As shown in Fig. 8a, with the number of vehicles increasing, more tasks are executed on vehicles and the proportion of tasks offloaded to edge servers or the cloud server decreases because the increasing number of vehicles can provide more computing resources, allowing more tasks to be executed on vehicles. However, in Fig. 8b, there is no clear trend in the change of proportion when scheduling tasks based on the DDPG method. In addition, the proportion of the offloaded tasks remains constant when using a random-based scheduling method, as shown in Fig. 8c.

Fig. 8.
figure 8

Proportion of task scheduling under different numbers of vehicles

As shown in Fig. 9a and Fig. 9c, the scheduling proportions of the tasks based on the PPO-based and random-based methods are not affected by the number of tasks in one service request. However, the PPO-based scheduling method offloads fewer tasks to the cloud server, which efficiently alleviates the bandwidth pressure for vehicles.

Fig. 9.
figure 9

Proportion of task scheduling under different numbers of tasks in a request

Fig. 10.
figure 10

Comparison of the Quality of Method

Quality of Method. As the goal of this study is to improve both the completion time and energy consumption of requests, a metric is needed to compare the overall performance of different methods in achieving these objectives. To this end, the Quality of Method (QoM) is defined and used to quantify and evaluate the performance of the method in a comprehensive manner. The QoM of each method can be calculated by:

$$\begin{aligned} QoM_{i} = \mu _{1} \frac{T_{max} -T_{i}}{T_{max}-T_{min}} + \mu _{2} \frac{E_{max} -E_{i}}{E_{max}-E_{min}} \end{aligned}$$
(25)

where \( \mu _{1}\) and \( \mu _{2}\) represent the weight value of completion time and energy consumption, respectively. \(T_{i}\) and \(E_{i}\) represent the completion time and energy consumption of method i, respectively. In this work, we set \( \mu _{1}=2\) and \( \mu _{2}=1\).
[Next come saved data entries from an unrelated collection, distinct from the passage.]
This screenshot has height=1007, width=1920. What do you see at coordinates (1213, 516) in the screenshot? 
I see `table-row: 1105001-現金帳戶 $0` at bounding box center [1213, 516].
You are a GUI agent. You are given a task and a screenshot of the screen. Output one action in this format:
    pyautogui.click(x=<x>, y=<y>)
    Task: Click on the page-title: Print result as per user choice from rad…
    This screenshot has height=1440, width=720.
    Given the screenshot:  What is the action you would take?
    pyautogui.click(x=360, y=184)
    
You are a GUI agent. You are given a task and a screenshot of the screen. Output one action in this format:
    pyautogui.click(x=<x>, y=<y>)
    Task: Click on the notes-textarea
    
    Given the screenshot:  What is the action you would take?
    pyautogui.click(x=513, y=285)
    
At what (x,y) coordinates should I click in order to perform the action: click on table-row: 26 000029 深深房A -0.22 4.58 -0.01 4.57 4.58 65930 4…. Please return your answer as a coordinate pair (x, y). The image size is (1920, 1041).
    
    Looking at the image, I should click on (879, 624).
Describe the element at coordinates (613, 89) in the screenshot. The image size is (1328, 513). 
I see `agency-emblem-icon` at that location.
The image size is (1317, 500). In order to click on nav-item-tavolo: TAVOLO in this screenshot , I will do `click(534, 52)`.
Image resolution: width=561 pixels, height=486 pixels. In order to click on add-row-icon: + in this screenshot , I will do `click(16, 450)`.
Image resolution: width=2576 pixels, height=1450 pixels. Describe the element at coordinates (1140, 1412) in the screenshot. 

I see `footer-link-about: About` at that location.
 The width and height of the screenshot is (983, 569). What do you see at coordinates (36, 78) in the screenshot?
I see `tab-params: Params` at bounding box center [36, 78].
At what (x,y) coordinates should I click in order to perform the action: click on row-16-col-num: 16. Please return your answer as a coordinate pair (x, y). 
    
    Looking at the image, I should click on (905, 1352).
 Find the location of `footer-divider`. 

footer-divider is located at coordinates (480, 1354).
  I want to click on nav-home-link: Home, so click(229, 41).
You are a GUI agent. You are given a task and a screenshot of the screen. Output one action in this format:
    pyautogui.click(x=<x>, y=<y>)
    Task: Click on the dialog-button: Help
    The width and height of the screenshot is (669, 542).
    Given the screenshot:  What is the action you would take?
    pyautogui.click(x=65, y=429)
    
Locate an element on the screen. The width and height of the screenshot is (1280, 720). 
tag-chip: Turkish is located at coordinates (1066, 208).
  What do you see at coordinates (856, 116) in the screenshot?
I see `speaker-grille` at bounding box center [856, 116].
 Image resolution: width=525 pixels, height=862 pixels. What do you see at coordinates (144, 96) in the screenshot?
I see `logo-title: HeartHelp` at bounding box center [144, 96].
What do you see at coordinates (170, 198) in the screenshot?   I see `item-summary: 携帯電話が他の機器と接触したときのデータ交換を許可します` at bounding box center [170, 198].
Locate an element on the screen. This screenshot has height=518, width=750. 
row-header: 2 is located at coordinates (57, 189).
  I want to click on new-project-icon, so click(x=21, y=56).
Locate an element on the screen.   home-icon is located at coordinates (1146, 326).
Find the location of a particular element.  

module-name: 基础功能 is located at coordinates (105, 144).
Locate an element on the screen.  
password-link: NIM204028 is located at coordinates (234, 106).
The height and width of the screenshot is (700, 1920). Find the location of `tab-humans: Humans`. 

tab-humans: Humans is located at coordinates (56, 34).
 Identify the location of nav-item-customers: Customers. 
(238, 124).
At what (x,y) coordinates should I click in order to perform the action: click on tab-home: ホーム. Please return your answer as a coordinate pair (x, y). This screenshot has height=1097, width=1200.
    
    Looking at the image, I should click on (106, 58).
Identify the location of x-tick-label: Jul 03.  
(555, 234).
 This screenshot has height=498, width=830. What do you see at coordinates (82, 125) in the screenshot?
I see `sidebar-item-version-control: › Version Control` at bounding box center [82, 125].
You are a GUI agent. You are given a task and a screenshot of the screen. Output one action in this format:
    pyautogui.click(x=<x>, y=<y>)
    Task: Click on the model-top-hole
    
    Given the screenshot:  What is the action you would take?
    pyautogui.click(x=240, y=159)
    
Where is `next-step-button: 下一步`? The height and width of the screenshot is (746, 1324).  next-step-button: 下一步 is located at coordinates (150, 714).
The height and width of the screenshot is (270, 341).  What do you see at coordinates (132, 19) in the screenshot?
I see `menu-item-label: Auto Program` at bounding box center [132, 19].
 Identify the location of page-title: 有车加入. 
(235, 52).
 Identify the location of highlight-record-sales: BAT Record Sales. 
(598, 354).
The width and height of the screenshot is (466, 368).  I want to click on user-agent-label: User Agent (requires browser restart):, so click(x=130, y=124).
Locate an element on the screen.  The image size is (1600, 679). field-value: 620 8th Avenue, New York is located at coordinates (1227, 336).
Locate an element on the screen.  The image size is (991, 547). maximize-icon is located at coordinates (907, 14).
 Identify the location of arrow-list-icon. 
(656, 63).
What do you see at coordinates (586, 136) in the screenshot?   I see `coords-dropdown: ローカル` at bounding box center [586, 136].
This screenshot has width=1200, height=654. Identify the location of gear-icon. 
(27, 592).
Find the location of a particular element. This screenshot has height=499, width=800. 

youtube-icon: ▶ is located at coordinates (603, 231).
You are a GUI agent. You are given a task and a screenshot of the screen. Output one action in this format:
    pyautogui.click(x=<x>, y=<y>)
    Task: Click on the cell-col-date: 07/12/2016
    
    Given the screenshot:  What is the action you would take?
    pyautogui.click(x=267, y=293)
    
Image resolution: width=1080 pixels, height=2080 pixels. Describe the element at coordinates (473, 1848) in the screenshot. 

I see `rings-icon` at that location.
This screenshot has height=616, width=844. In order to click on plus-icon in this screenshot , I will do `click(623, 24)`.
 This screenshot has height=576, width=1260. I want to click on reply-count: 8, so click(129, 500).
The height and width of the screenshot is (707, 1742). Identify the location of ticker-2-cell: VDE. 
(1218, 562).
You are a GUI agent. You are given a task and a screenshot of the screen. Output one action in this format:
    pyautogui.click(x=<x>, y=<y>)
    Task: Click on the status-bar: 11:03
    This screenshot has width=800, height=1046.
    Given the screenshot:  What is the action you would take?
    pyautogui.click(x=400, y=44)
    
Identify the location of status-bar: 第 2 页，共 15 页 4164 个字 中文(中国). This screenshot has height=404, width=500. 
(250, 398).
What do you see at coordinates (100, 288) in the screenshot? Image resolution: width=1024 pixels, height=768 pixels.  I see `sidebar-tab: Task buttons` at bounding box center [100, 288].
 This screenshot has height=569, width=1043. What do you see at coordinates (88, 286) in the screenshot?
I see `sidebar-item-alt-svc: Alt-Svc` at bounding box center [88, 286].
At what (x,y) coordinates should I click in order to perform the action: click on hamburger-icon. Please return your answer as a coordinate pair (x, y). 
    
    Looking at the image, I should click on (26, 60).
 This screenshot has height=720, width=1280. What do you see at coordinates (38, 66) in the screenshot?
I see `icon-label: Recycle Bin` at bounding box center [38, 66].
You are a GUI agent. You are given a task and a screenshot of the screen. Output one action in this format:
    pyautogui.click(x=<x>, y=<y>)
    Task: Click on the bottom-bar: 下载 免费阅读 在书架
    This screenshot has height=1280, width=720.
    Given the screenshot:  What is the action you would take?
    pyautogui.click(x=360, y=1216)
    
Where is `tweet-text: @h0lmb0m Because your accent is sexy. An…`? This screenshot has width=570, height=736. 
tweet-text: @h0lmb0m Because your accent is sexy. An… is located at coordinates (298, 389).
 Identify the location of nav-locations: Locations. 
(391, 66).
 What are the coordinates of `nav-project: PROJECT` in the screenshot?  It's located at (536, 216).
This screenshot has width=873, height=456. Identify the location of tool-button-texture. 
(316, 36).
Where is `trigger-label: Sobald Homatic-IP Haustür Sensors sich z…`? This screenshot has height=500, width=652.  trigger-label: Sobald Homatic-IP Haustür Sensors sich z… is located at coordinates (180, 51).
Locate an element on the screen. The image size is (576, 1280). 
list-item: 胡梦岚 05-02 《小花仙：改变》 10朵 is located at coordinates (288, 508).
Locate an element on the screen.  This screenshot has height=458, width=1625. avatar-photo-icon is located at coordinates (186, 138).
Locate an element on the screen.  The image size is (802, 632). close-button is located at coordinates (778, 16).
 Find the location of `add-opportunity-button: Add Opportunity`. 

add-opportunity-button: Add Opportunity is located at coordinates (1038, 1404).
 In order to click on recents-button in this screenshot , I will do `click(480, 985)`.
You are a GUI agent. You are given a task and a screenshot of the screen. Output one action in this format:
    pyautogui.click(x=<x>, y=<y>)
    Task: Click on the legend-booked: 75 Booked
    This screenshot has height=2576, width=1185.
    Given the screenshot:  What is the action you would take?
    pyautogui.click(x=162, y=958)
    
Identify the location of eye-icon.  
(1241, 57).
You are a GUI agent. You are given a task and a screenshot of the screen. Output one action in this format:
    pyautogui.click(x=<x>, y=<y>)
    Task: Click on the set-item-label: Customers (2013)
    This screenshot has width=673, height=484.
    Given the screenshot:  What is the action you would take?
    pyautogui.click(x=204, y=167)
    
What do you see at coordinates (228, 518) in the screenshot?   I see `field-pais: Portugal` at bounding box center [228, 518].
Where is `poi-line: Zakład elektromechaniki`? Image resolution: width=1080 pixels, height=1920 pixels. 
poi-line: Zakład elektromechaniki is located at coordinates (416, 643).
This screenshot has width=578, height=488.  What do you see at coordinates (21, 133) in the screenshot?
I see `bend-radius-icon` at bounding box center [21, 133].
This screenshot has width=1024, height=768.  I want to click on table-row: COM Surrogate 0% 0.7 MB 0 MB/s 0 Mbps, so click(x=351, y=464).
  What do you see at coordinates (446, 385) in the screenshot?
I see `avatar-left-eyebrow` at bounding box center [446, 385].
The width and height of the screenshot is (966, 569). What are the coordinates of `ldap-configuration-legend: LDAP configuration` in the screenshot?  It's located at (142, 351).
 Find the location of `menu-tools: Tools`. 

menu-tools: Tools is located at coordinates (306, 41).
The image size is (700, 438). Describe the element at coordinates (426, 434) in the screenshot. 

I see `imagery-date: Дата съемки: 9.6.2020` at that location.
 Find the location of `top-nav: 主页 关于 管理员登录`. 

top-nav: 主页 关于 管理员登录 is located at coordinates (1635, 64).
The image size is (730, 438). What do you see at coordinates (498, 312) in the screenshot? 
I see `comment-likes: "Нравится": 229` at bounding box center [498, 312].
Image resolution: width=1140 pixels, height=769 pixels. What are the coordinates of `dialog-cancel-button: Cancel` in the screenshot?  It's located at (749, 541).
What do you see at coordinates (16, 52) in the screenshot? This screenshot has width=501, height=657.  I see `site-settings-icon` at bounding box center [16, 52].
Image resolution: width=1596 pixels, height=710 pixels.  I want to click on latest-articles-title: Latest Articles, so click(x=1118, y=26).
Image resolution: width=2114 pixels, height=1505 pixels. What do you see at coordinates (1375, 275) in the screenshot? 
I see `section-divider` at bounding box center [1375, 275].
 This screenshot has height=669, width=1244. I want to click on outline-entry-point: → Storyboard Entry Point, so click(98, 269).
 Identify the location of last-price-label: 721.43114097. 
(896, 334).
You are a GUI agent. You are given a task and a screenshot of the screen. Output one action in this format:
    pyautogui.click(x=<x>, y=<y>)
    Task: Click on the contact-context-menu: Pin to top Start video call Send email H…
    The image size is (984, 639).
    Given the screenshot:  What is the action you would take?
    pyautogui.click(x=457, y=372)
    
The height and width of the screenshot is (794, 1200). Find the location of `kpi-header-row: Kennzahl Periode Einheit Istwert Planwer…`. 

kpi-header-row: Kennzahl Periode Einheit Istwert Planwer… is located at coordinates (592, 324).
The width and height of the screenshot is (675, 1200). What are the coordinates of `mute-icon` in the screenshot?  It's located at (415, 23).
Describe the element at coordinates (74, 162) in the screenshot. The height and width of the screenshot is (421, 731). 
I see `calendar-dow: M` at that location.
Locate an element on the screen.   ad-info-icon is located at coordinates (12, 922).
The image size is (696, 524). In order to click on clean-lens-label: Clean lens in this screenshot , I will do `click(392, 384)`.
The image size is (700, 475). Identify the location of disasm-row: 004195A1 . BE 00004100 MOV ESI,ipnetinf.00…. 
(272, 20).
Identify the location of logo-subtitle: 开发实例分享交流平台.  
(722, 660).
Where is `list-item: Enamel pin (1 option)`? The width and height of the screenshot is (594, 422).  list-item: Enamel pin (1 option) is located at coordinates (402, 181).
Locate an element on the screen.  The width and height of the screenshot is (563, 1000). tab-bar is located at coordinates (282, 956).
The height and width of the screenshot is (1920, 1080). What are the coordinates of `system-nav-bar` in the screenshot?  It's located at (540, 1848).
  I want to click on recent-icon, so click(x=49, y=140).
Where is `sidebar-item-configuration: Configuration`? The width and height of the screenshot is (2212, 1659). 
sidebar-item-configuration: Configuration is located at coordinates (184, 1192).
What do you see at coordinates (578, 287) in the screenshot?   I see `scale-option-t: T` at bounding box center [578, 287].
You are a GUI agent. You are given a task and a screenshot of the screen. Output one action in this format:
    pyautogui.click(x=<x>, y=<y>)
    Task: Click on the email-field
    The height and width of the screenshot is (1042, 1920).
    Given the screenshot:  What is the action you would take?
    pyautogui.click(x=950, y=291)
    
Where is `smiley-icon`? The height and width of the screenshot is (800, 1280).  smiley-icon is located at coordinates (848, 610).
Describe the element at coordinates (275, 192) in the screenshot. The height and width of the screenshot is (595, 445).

As shown in Fig. 10, the QoM of the PPO-based scheduling method is much higher than other methods no matter the number of vehicles and tasks. This means that the proposed PPO-based scheduling method can always have a better comprehensive performance in terms of shortening request completion time and reducing energy consumption.

6 Conclusion

In this work, a collaborative multi-task scheduling strategy is designed utilizing the multi-agent Proximal Policy Optimization algorithm and cloud-edge-end collaboration. The proposed method allows multiple computation tasks in one service request to be either executed locally or remotely by offloading to edge servers and the cloud server simultaneously, which helps to decrease request completion time. Moreover, the transmission power can be dynamically adjusted based on the distances between vehicles and other computing entities, which helps to reduce energy consumption. The experimental results demonstrate that the PPO-based scheduling method outperforms other methods in terms of reducing request completion time. Additionally, it achieves balanced energy consumption and task workload distribution among all computing entities, preventing overloading of a single entity. Furthermore, allocating tasks based on the PPO-based method results in fewer tasks being offloaded to the cloud server, alleviating the bandwidth pressure for vehicles. Finally, the comprehensive performance evaluation QoM results show that the proposed method outperforms other methods.